SELECT — Reading Data
The most-used SQL command — ask the database for data.
What you will learn
- Select all and specific columns
- Understand the result set
SELECT
To read data back out of a table you use SELECT — by far the most-used command in SQL (the R, Read, in CRUD). You say which columns you want and which table to take them from, in the shape SELECT columns FROM table. The rows that come back are called the result set.
The -- at the end of each line is a comment — MySQL ignores everything after it, so comments are just notes for humans reading the query.
Reading data is a two-step process. Read the steps first, then look at the code:
- Say which columns you want — either
*for every column, or a comma-separated list likename, email. - Say which table to read from with
FROM users— MySQL returns all the matching rows as the result set.

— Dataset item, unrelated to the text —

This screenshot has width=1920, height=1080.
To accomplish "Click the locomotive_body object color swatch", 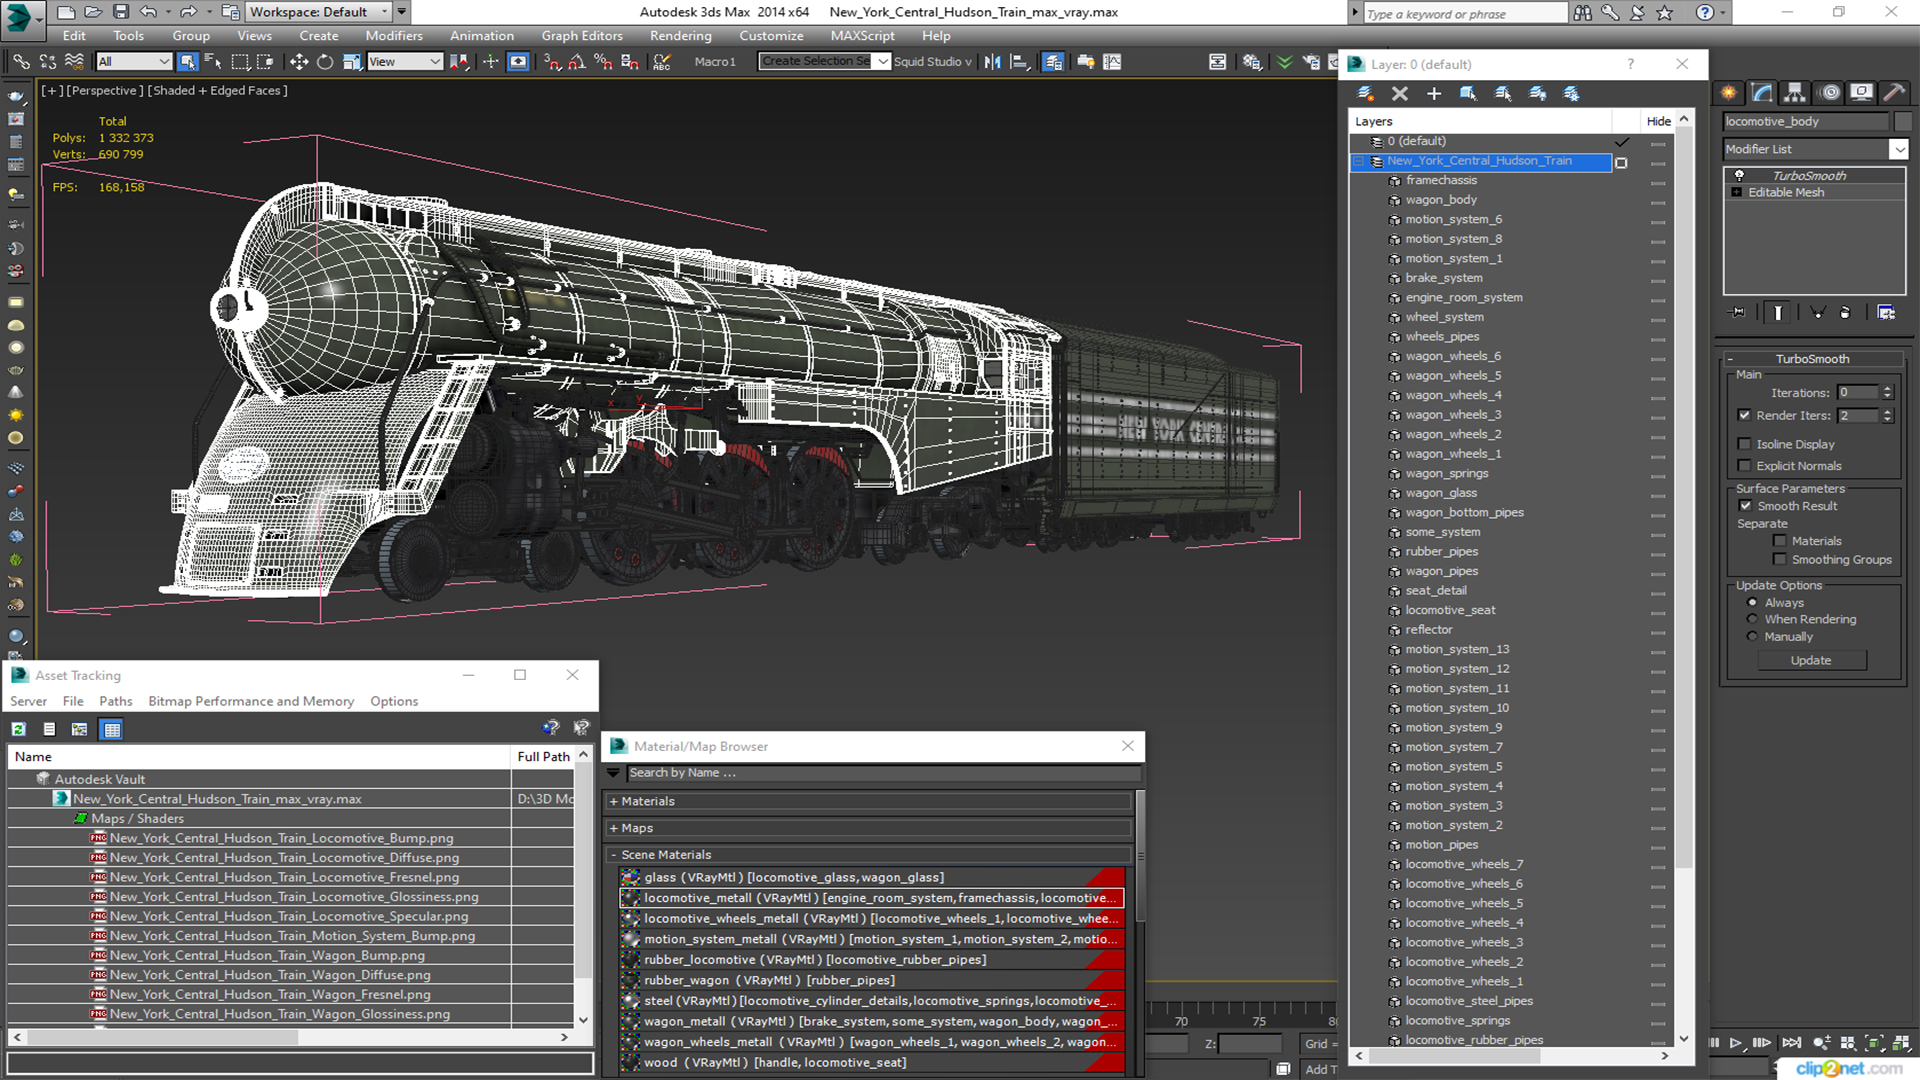I will 1903,121.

SELECT * FROM users; -- all columns, all rows
SELECT name, email FROM users; -- only these columns
SELECT name FROM users; -- just the namesThree queries, each asking for less: the * (star) is a shortcut meaning every column, so the first line returns the whole table. The second line lists name, email so only those two columns come back. The third asks for just name. In every case you get all the rows — to limit which rows, you add a WHERE clause (the next lesson).
Note: Output (for SELECT name, email FROM users;):
Asha asha@x.com
Ravi ravi@x.com
Meera meera@x.com
MySQL returns a small grid (the result set) with one column per field you asked for and one line per matching row. Because we listed only name and email, the id, age and created_at columns are left out.
Tip: SELECT * grabs every column (handy while exploring), but in real apps list the exact columns you need — it is clearer and faster.
Q. How do you get every column from the users table?
✍️ Practice
- Select all rows, then just two columns.
- Select a single column from your products table.
🏠 Homework
- Write three different SELECT queries against your data.